Apache Kafka core 3 min read

Topics, Partitions & Offsets

Topics, partitions, and offsets are the foundation of everything Kafka does. Understanding how they interact explains Kafka’s scalability, its ordering guarantees, and the subtle trade-offs you make when choosing partition counts and keys.

Topics and partitions

A topic is a named stream of events — think orders or user.signups. A topic is divided into one or more partitions, and each partition is an independent, ordered, append-only log living on a broker. Partitions are the unit of parallelism and scale: a topic with 12 partitions can be consumed by up to 12 consumers in a group simultaneously.

Topic "orders"
  Partition 0:  [ off0 ][ off1 ][ off2 ][ off3 ]  --> appended right
  Partition 1:  [ off0 ][ off1 ]
  Partition 2:  [ off0 ][ off1 ][ off2 ]

Offsets

An offset is the position of an event within its partition — a monotonically increasing integer assigned at write time. Offsets are unique per partition (partition 0’s offset 5 is unrelated to partition 1’s offset 5). Consumers track which offset they have processed, and commit it back to Kafka so they can resume after a restart. Because Kafka retains events, a consumer can also rewind by resetting its offset to replay history.

Replication and fault tolerance

Each partition has a replication factor — the number of copies kept across brokers. One replica is the leader (handles all reads and writes); the others are followers that stay in sync. The set of replicas caught up with the leader is the in-sync replica (ISR) set. If the leader’s broker fails, an in-sync follower is promoted automatically.

Concept	Meaning
Replication factor	Total copies of each partition (e.g. 3)
Leader	Replica serving reads/writes for the partition
Follower	Replica that replicates the leader
ISR	Replicas fully caught up with the leader

A production rule of thumb is replication factor 3 with min.insync.replicas=2. This tolerates one broker failure while still acknowledging writes durably.

Ordering guarantees

Kafka guarantees ordering within a single partition — never across partitions. Events in partition 0 are delivered in offset order; events spread across partitions 0, 1, and 2 have no global order. This is the single most important property to internalize when designing topics.

If you need all events for a given entity processed in order, you must route them to the same partition. Kafka does this for you via keys.

Keys and partitioning

When a producer sends an event with a key, Kafka hashes the key to choose a partition: partition = hash(key) % partitionCount. All events with the same key land in the same partition, preserving their relative order.

key="user-42" -> hash -> Partition 1   (always)
key="user-99" -> hash -> Partition 0   (always)

A common pattern is keying order events by customerId so every customer’s events stay ordered, while different customers spread across partitions for throughput.

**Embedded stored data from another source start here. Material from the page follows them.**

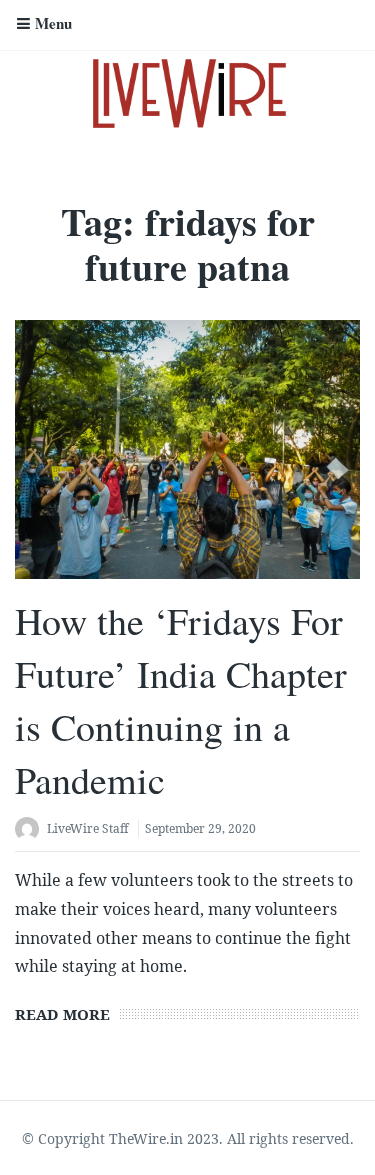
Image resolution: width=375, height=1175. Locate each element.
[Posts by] (31, 830)
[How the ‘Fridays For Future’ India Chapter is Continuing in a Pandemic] (187, 449)
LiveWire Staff (88, 828)
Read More (62, 1014)
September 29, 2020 (200, 828)
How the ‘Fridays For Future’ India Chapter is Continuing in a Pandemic (181, 700)
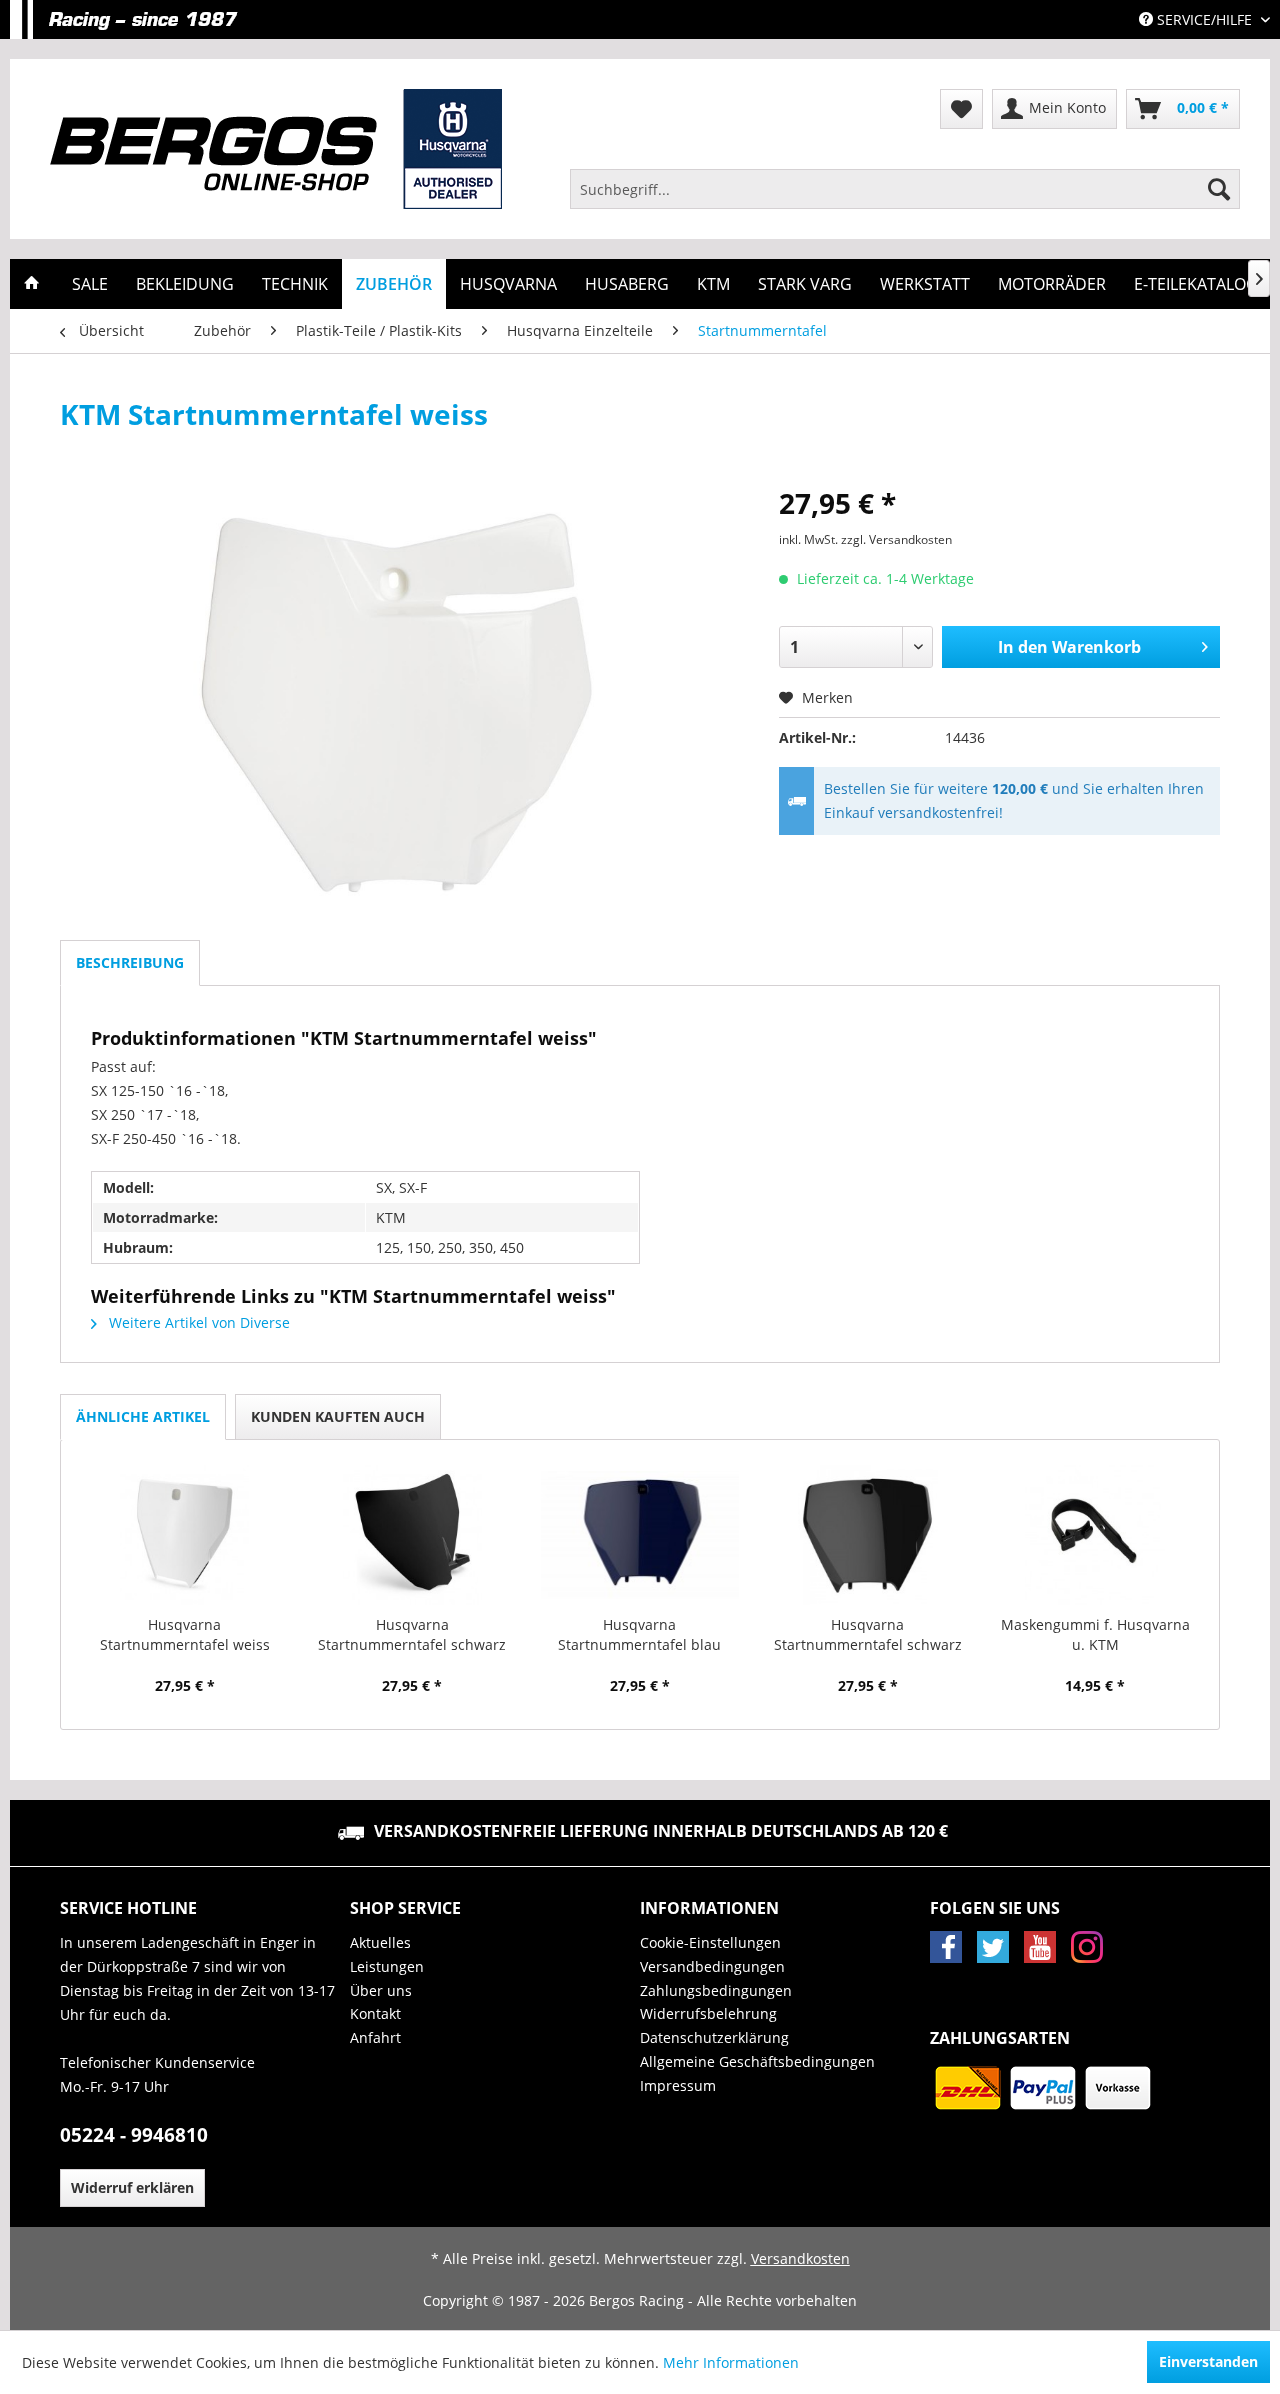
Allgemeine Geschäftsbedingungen (757, 2061)
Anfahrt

Events sent with a null key are distributed across partitions (round-robin / sticky batching) for even load.

Changing a topic’s partition count later breaks key-to-partition stability, because the modulo changes. Choose partition counts deliberately up front.

Consumer groups and rebalancing

A consumer group is a set of consumers cooperating to read a topic. Kafka assigns each partition to exactly one consumer in the group, so adding consumers (up to the partition count) increases parallelism. When a consumer joins or leaves, Kafka triggers a rebalance to redistribute partitions.

Topic with 3 partitions, group "billing" with 2 consumers:
  Consumer A  <-  Partition 0, Partition 2
  Consumer B  <-  Partition 1

Adding a third consumer gives each one partition; a fourth would sit idle, since partitions cannot be shared within a group.

Best Practices

Pick partition counts for your target throughput and max consumer parallelism — it is hard to reduce later.
Use meaningful keys to preserve per-entity ordering; avoid keys that funnel traffic onto one partition (hot partitions).
Set replication factor 3 and min.insync.replicas=2 in production for durability.
Keep consumers in a group at or below the partition count so none sit idle.
Commit offsets only after successful processing to avoid silent data loss.
Minimize rebalances with static membership and tuned session timeouts in latency-sensitive groups.